NGC 7541 is a barred spiral galaxy located around 104 million light-years away in the constellation Pisces. It was discovered in 1785 by William Herschel, and it is 106,000 light-years across. NGC 7541 is known to have lots of star-forming regions.

== Characteristics ==
NGC 7541, like other barred spiral galaxies, has a bar in the center of it. The bar cuts through the center of the galaxy, and into the other side. This type of galaxy is known as "grand design". NGC 7541 is actually observed to have a higher-than-usual star formation rate, adding weight to the theory that spiral bars act as stellar nurseries, corralling and funneling inwards the material and fuel needed to create and nurture new baby stars.
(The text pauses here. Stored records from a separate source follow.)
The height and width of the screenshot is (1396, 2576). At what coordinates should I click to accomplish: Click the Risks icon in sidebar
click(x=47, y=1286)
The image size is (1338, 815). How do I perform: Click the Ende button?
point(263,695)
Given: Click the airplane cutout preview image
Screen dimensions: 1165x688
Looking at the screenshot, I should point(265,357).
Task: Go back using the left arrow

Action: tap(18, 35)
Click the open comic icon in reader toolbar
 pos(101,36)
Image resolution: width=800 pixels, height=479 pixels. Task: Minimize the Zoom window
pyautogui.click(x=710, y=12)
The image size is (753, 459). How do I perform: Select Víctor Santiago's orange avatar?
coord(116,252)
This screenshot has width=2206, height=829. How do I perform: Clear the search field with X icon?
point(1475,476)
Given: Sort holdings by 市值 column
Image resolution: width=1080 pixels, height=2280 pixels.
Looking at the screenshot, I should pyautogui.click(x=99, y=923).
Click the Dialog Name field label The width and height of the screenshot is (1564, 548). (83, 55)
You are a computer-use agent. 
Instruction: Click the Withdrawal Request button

NGC 7541 also has an active galactic nuclei, as shown in the HST image.

NGC 7541 forms a pair with NGC 7537, a spiral galaxy 127 million light-years away, next to NGC 7541. The two galaxies have shown some signs of interaction, as two tidal tails form out of NGC 7541.

==Supernovae==
Two supernovae have been observed in NGC 7541:
- SN 1998dh (Type Ia, mag. 16.8) was discovered by the Lick Observatory Supernova Search (LOSS) on 20 July 1998.
- SN 2017jmk (Type II, mag. 18.5) was discovered by the Puckett Observatory Supernova Search (POSS) on 31 December 2017.